#OnLockDown: Friendship Without Borders

I was in the midst of rearranging my mind, shifting the priorities of my heart while reflecting and maybe even crying over lost opportunities as email after email dropped into my inbox, all announcing the same news: we regret to inform you…. Due to these extraordinary circumstances we’ve had to…

I was busy trying to figure out what this all means for me and for this very new chapter of my life.  I realised with each passing day that I would have to process my disappointments quickly and cancel everything else I had planned for the year to figure the most efficient way to mentally shift gears and move back into a life I thought would be behind me. Self-isolation.

Over the past few years I have lived a quarantine-like life; working from home or under curfew. I barely met or socialised with anyone outside of  my immediate family or  colleagues.   As the year began I was looking forward to normal life on the “outside” as it were;  where I would be free to socialise in larger groups and more frequently. But with  COVID-19 changing every minute of our daily lives globally,  it means that not only do I have to suspend everything, the rest of the world has to do the same too. Business is unusual.

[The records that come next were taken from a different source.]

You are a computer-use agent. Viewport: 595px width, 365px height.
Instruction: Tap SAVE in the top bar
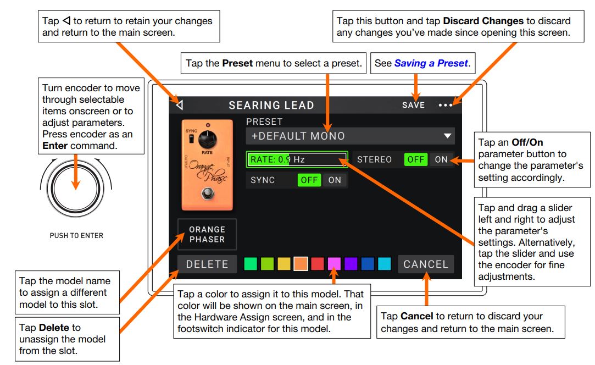click(x=412, y=105)
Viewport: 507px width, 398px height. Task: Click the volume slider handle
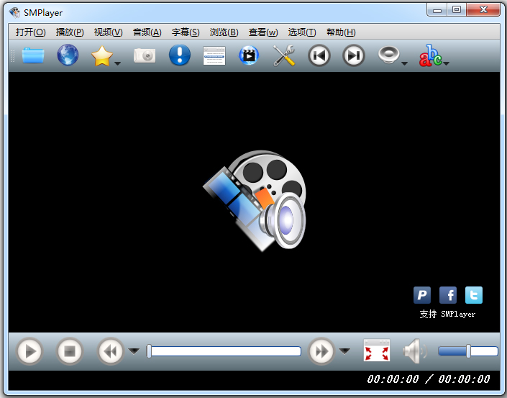(x=468, y=351)
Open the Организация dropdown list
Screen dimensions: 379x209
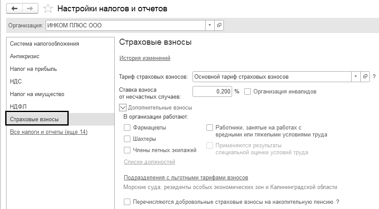[x=210, y=25]
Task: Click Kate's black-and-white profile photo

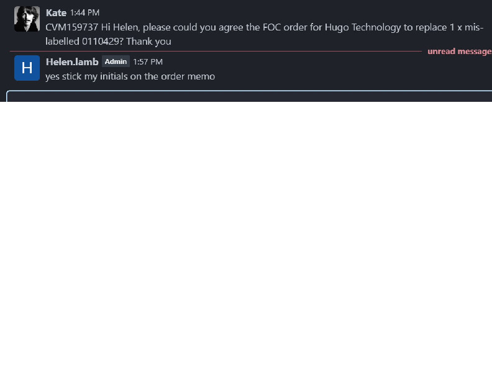Action: point(27,19)
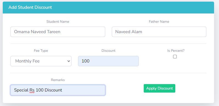Click the word Special in Remarks
The height and width of the screenshot is (106, 219).
click(21, 90)
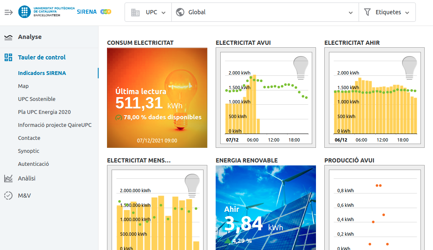This screenshot has width=433, height=250.
Task: Open Pla UPC Energia 2020
Action: (x=44, y=112)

I have to go back into that space again, into a house full of strangers  where everything is new and unfamiliar, where my freedoms are curtailed for my own safety and in the public’s interest.

I was adjusting  to this new life while also setting my intentions, promising to do better this time since I have had many years of practice.

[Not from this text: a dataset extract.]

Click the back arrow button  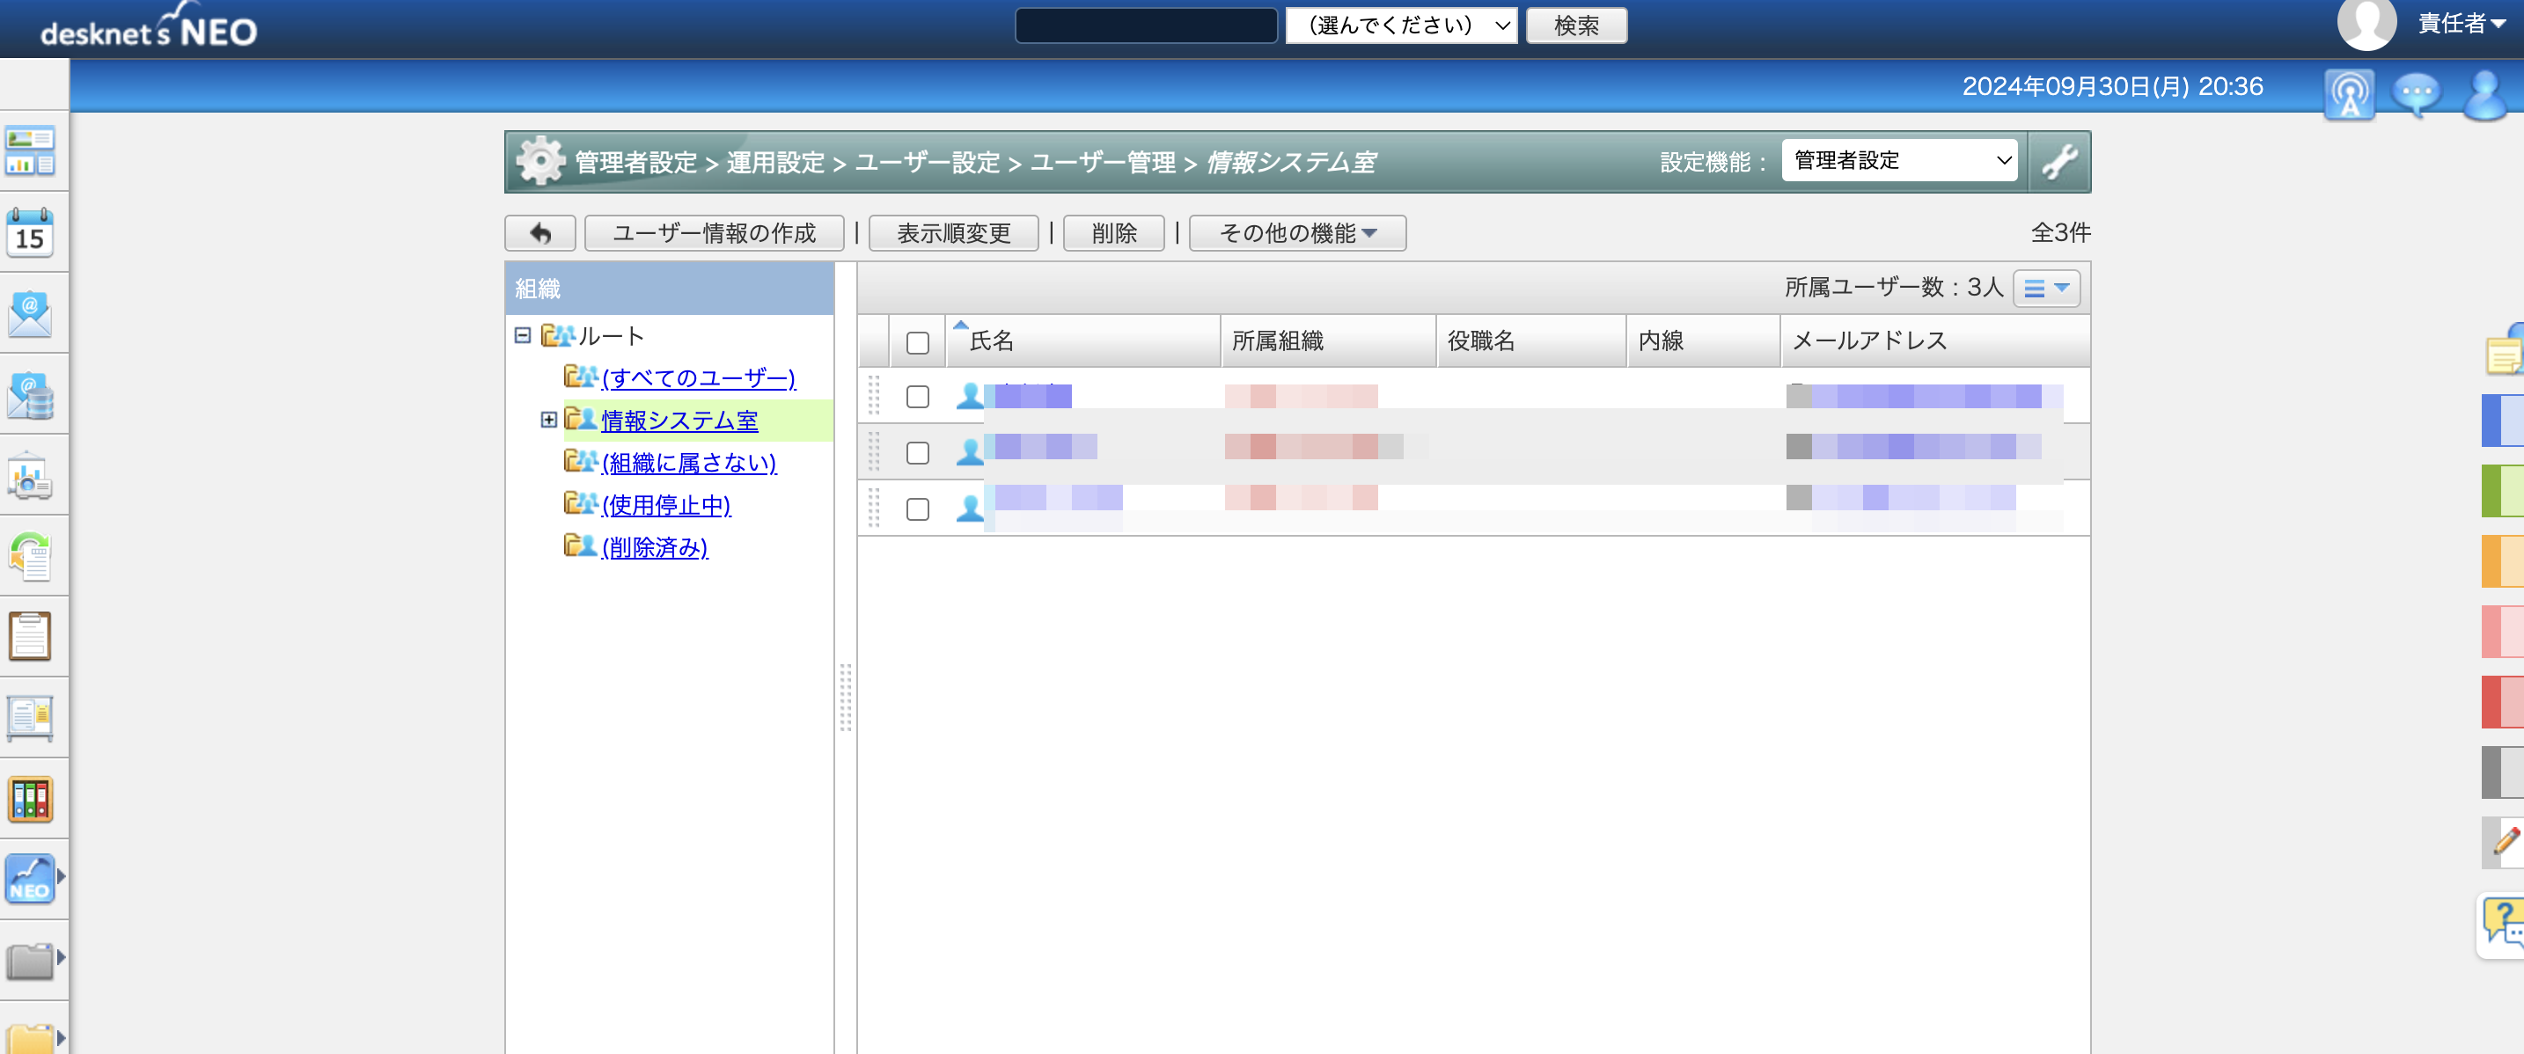pos(540,233)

It was at this moment when a friend sent me a picture of us from happier times. When we all lived under similar conditions but still found ways to connect and to remain positive.

“Your spirit is still alive here” she wrote, admonishing me to stay safe.

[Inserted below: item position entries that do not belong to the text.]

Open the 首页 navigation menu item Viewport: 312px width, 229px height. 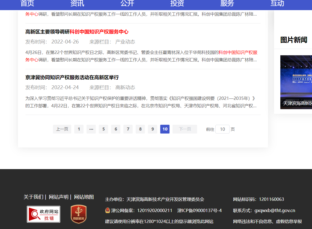(27, 4)
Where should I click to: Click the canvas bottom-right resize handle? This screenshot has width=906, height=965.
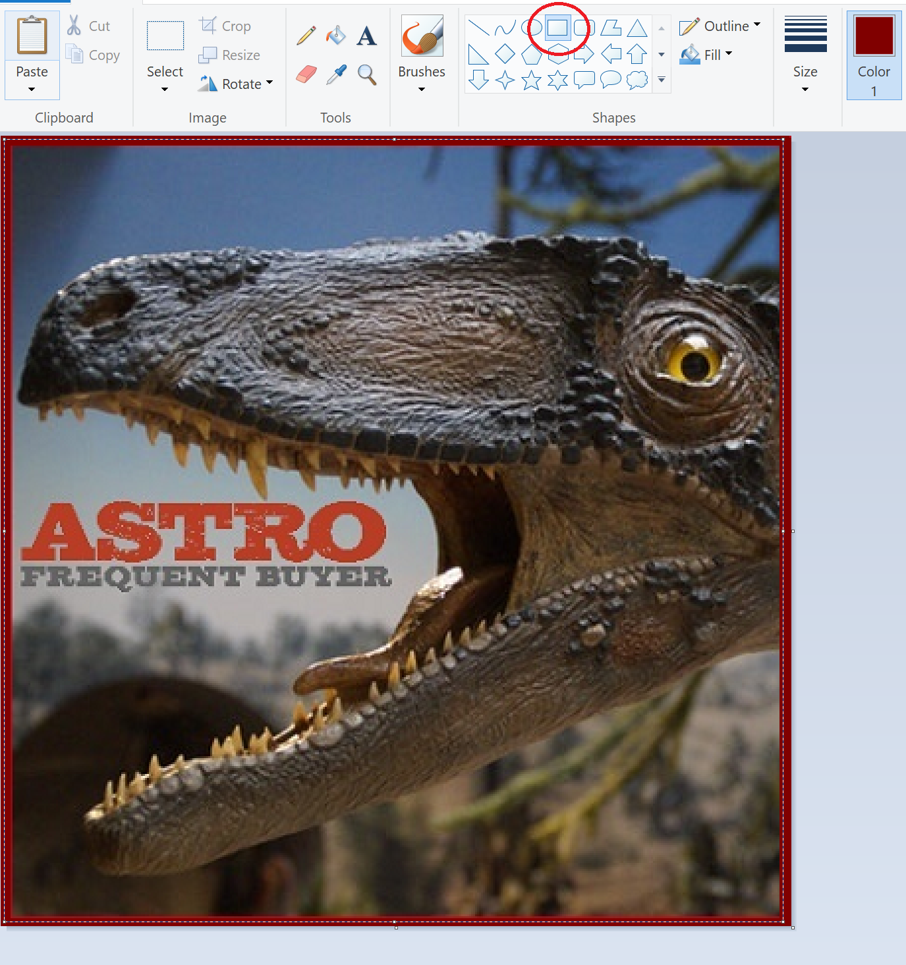(x=793, y=927)
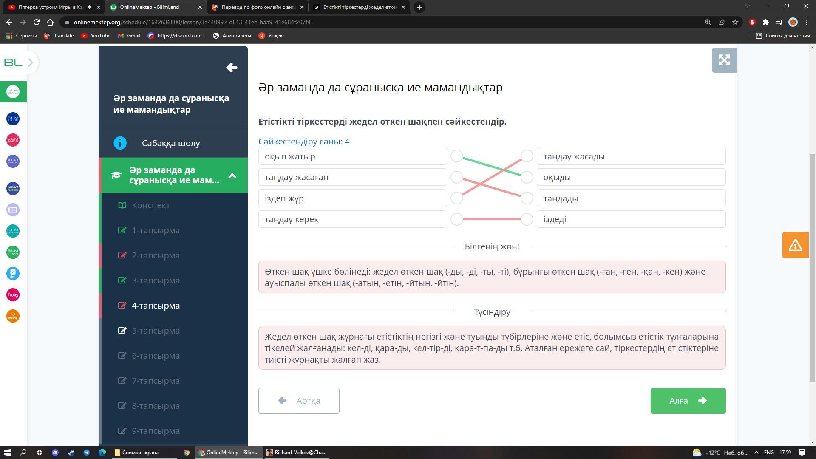
Task: Collapse the Әр заманда да сұранысқа section chevron
Action: tap(232, 176)
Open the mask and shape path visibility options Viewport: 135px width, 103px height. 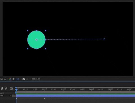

Those six words gave me the warmest hug at a time when I was beginning to feel not only isolated but lonely. The kind of loneliness that makes you want to go home to love immediately.  A  message from a kindred spirit, melted the walls that were building up around and inside of me. After reading her text I felt more connected and less alone. I felt renewed and comforted.

Her message to me was a reminder that as with all past disappointments and tragic events in my life and around the world, nothing lasts forever. This too shall pass. We will learn to live again, perhaps a little differently, but we will live.

In essence it confirmed this week’s truism from Paolo Coehlo’s blog that:

True friendship continues to grow, even over the longest distance. Same goes for true love.

I have learned that true friendship transcends all boundaries;  physical, emotional, mental and spiritual. True love and friendship makes life not only bearable, but also worth living. Today more than any other day, I am grateful for the gift of true friendship and the true love of family which has kept me safe and very sane when the experience of pain threatened to blur my perception of reality.

Love and friendship gave me a better perspective.  Hold on to yours.